Recovering the American Past with Brian C. Robertson, a review by Frank Zepezauer (first published in the Mar/Apr 2000 issue of The Liberator), presents information about gender roles that modern feminism opposes, censors, or derogates.
Recovering the American Past with Brian C. Robertson
by Frank Zepezauer, resident philosopher
Have you ever heard of the National Congress of Mothers? Until recently I didn’t know about them myself and I’ve spent a lot of time studying women’s organizations. It so happens that the NCM was actually the biggest women’s lobby in American history. Founded during the presidency of Theodore Roosevelt, it had 190,000 members by 1920 and over one million by 1930. The National Organization for Women, even in its heyday, could never claim such numbers.
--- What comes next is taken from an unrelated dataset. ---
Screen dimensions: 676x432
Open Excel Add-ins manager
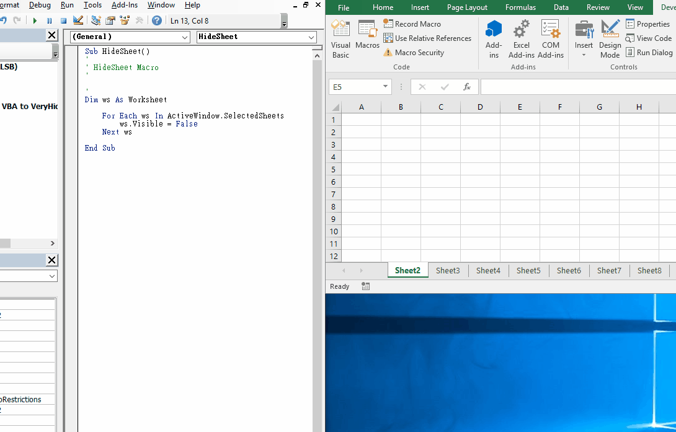point(522,39)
I learned about the National Congress of Mothers in a short but highly informative book, There’s No Place Like Work by Brian C. Robertson. It has a provocative sub-title: How Business, Government, and Our Obsession with Work Have Driven Parents From Home. The title pretty well tells you what the book is about, an account of how the workplace has replaced the home as the center of our lives.
I found it particularly instructive because Robertson’s account challenges recently formed misperceptions about our gender political history since the founding of the nation. It is in that sense an effort to recover the American past.
Robertson makes it clear who formed the misperceptions of our past 200 years. He writes that – “in order to propagate the notion (central to their ideology of women’s liberation) that before the dawn of modern feminism mothers stayed at home to raise their children only because they had no alternative – feminist writers have been forced into a tortuous and self-contradictory interpretation of the pre-1960s women’s movement, its goals and its guiding principles.”
Who created the housewife role?
What are these misperceptions? The first is that the women’s movement of the 19th Century was like its 20th Century counterpart, an effort to liberate women from the bondage of housewifery.
The facts show exactly the opposite. Women’s organizations throughout that century fought to liberate women not from the kitchen but from the workplace.
The nineteenth was also the first century of capitalism, and as early as its first decade it was pulling women and children into the workforce because businesses needed workers and wanted to depress wages. To combat this system a movement was organized, led largely by women. It was these activists, family-centered Christian women, who fashioned the “separate spheres” concept which feminists would later claim was the work of the woman-enslaving Patriarchy.
The term itself was coined by a woman, Catherine Beecher, who, Robertson says, “saw the mission of the homemaker and mother in explicitly Christian terms.” He quotes her as saying, “The distinctive feature of the family is self-sacrificing labor of the stronger and wiser members to raise the weaker and more ignorant to equal advantages. The father undergoes toil and self-denial to provide a home, and then the mother becomes a self-sacrificing laborer to train its inmates.”
Alexis de Tocqueville took note of how the separate spheres concept was working in the America of the 1830. “American women engaged themselves exclusively in “the quiet circle of domestic employments…in no country has such constant care been taken as in America to trace two clearly distinct lines of action for the two sexes and to make them keep pace one with the other, but in two pathways that are always different.” In other words, Americans responding to the guidance of the early woman’s movement worked out a separate but equal gender role system.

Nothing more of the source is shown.